I’m trying to use Lassie to download the End of Term 2020 Dataset but I can’t find any mention of the CID to use either on the latest announcement or the annual report or the previous announcement.
If I download some of the files from AWS S3 and hash them, can I derive the CID from those hashes? Can I start from one CID and find related ones, for example everything sealed around the same time by the same storage provider?
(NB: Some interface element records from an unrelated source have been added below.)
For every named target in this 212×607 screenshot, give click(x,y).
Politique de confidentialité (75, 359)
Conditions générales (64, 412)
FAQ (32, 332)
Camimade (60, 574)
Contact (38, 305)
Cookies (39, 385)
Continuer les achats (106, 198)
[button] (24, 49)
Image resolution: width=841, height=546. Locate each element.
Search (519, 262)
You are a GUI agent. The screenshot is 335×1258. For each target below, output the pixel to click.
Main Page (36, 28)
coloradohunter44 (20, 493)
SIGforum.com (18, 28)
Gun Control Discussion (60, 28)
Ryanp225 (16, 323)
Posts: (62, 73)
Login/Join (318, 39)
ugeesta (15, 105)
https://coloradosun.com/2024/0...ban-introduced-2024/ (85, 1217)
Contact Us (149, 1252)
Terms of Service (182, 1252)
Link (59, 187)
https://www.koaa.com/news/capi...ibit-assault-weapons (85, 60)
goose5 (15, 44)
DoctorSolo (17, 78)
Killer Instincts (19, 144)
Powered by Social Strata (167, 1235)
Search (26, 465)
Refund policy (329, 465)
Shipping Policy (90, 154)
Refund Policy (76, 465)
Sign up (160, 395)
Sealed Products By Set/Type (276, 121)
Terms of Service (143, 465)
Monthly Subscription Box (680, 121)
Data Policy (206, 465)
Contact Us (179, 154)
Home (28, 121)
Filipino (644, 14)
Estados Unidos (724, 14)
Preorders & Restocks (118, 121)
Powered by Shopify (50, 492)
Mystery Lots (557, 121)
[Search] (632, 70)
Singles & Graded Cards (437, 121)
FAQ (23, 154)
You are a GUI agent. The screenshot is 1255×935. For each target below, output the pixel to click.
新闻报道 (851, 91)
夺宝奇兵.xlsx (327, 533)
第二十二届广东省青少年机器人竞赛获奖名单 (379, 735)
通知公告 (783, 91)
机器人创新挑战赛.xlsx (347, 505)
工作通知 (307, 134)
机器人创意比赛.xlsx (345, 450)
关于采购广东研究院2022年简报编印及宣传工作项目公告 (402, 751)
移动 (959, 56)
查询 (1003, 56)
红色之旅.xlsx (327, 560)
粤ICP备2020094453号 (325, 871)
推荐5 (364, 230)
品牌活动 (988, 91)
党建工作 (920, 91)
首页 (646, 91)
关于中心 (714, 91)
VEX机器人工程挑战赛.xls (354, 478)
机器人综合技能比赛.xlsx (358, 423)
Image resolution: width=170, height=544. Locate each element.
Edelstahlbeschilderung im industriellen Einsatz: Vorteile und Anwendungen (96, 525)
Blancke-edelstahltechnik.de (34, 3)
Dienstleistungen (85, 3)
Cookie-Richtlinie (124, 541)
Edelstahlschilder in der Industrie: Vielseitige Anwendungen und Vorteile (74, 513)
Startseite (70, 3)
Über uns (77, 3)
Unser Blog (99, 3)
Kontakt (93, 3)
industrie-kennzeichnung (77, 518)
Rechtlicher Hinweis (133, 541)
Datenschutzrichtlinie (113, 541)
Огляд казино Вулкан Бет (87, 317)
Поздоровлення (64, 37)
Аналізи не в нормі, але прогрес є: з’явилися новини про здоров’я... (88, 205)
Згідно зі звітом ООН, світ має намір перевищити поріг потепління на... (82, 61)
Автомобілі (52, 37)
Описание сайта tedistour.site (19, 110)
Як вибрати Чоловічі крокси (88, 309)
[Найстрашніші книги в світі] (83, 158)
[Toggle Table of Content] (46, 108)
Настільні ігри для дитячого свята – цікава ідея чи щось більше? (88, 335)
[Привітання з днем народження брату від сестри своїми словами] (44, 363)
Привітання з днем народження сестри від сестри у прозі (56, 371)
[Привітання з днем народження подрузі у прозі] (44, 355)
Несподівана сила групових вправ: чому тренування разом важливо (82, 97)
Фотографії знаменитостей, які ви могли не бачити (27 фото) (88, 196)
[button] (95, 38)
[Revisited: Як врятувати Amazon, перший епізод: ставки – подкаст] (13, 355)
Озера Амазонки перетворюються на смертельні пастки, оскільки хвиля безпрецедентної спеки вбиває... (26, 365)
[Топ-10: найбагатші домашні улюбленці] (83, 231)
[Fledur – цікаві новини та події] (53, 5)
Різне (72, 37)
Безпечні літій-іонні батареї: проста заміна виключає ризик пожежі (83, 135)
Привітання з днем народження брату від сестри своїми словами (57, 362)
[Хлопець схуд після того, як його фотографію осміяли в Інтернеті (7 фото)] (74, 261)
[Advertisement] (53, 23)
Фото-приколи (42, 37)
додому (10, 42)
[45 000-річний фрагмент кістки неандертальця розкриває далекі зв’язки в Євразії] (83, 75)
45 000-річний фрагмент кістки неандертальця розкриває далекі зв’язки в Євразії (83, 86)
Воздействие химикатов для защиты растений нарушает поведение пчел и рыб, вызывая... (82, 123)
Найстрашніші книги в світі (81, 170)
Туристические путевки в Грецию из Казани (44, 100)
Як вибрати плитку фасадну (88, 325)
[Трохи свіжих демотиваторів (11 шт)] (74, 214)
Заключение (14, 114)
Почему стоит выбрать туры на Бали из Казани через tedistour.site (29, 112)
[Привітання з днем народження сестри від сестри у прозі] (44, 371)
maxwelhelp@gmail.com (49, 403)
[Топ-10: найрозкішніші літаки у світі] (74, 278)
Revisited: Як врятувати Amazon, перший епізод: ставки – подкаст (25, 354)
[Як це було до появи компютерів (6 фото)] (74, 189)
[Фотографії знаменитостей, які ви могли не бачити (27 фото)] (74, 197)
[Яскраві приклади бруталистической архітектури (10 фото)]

For example if I start from the first WARC listed, crawl-data/EOT-2020/segments/IA-000/warc/EOT20-20201009165718-crawl800_EOT20-20201009165718-00000.warc.gz, here are some of its checksums:
$ for f in EOT20-20201009165718-crawl800_EOT20-20201009165718-00000.warc.gz ; do sha1sum $f ; sha256sum $f ; sha512sum $f ; md5sum $f ; crc32 $f ; done
72699fbff9f143d9ea1e51389f531287defbbdbf EOT20-20201009165718-crawl800_EOT20-20201009165718-00000.warc.gz
9fa2f20ae30cb69a5ebfcc66d5492ce3dfdbbf40a3ac48bdcb5a983046b8ad64 EOT20-20201009165718-crawl800_EOT20-20201009165718-00000.warc.gz
686711a5cef31131ed597553b40a41529678733eb27dd1bac81aa7f12cccd10df91e9e394cc60c7a936a3b6f2b6b2aca3896b6ed6608db827d38f8223c239b39 EOT20-20201009165718-crawl800_EOT20-20201009165718-00000.warc.gz
8c89de9ad596515892555dce90ebe29f EOT20-20201009165718-crawl800_EOT20-20201009165718-00000.warc.gz
ba07cdea
Does someone know a corresponding CID?
I have read CID concept is broken - #16 by hector and more.